## Soal Latihan
• A. Jawab pertanyaan berikut dengan singkat berdasarkan teks tentang kepribadian manusia dan pendidikan.
(i) Dalam ilmu mantiq, manusia disebut dengan istilah apa?
(ii) Tiga teori apa yang disebut perlu ditinjau kembali?
(iii) Apa tujuan pendidikan secara umum?
• B. Sambung teks tentang kepribadian manusia dan pendidikan mulai sesudah kalimat terakhirnya.

## Kutipan Halaman
================================

C. KEPRIBADIAN MANUSIA DAN PENDIDIKAN
Manusia merupakan salah satu makhluk hidup yg sudah ribuan abad lamanya menghuni bumi. Sebelum terjadi proses pendidikan di luar dirinya, pada awalnya manusia cenderung berusaha melakukan pendidikan pada dirinya sendiri,di mana manusia berusaha mengerti dan mencari hakikat kepribadian tentang siapa diri mereka sebenarnya. Dalam ilmu mantiq,manusia di sebut sebagai hayawan al-nathiq (hewan yang berpikir). Berpikir disini maksudnya adalah berkata-kata dan mengeluarkan pendapat serta pikiran (Anshari,1982:4).
Dalam prosesnya, peran efektif pendidikan terhadap pembinaan kepribadian manusia dipengaruhi oleh lingkungan dan di dukung oleh factor pembawaan manusia sejak lahir. Dalam kaitan ini, perlu di tinjau kembali tentang teori nativisme, empirisme, dan konvergensi. Pada dasarnya, tujuan pendidikan secara umum adalah untuk membina kepribadian manusia secara sempurna. Kriteria ini ditentukan oleh masing-masing pribadi, masyarakat, bangsa, tempat, dan waktu. Pendidikan yang terutama di anggap sebagai transper kebudayaan, pengembangan ilmu pngetahuan akan membawa manusia mengerti dan memahami lebih luas tentang masalah seperti itu. Dengan demikian, ilmu pengetahuan memiliki nilai-nilai praktis didalam kehidupan, baik sebagai pribadi maupun sebagai warga masyarakat.

================================

## Isi Data
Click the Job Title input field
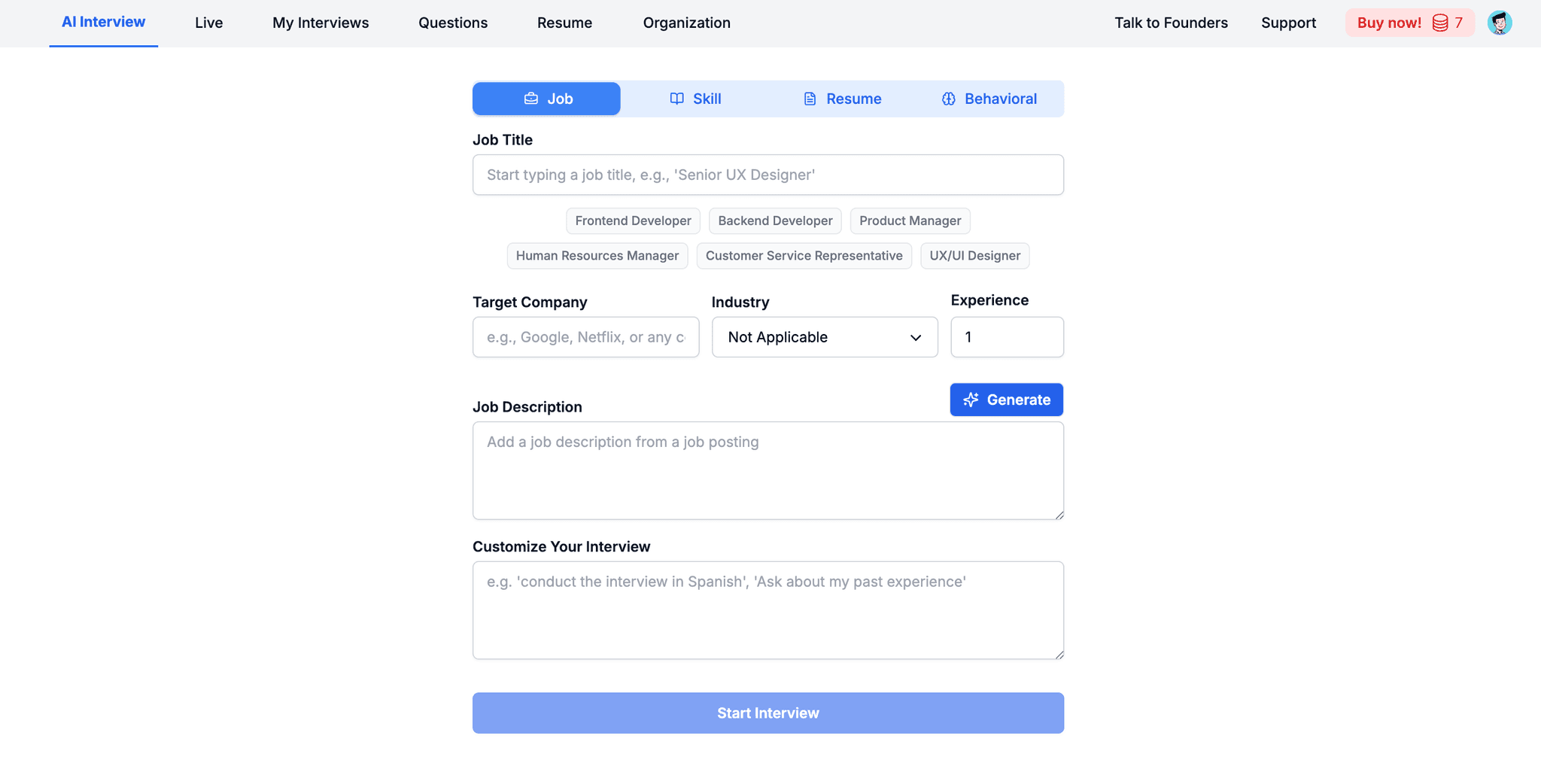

================================

## Jawaban per Soal
• A.
(i) Hayawan al-nathiq, yaitu hewan yang berpikir.
(ii) Teori nativisme, empirisme, dan konvergensi.
(iii) Membina kepribadian manusia secara sempurna.

• B.
BAB II
PEMBAHASAN

A. DEFINISI PENDIDIKAN

Sebelum lebih jauh membahas tentang seluk beluk pendidikan, ada baiknya kita mengetahui terlebih dahulu mengenai batasan atau definisi pendidikan.Dengan pemahaman yang utuh, kita akan lebih mudah memasuki pembahasan-pembahasan yang lebih dalam tentang pendidikan. Menurut Kamus Besar Bahasa Indonesia (1991:232), pendidikan berasal dari kata “didik’, lalu diberikan awalan kata “me” sehinggan menjadi “mendidik” yang artinya memelihara dan memberi latihan. dalam memeliahara dan memberi latihan diperlukan adanya ajaran, tuntutan dan pimpinan mengenai akhlak dan kecerdasan pemikiran.
Hartoto – Beberapa definisi pendidikan, diantaranya adalah sebagai berikut :
1. Definisi Pendidikan Menurut Para Tokoh
a) Menurut John Dewey Pendidikan adalah proses pembentukan kecakapan-kecakapan fundamental secara intelektual, emosional ke arah alam dan sesama manusia.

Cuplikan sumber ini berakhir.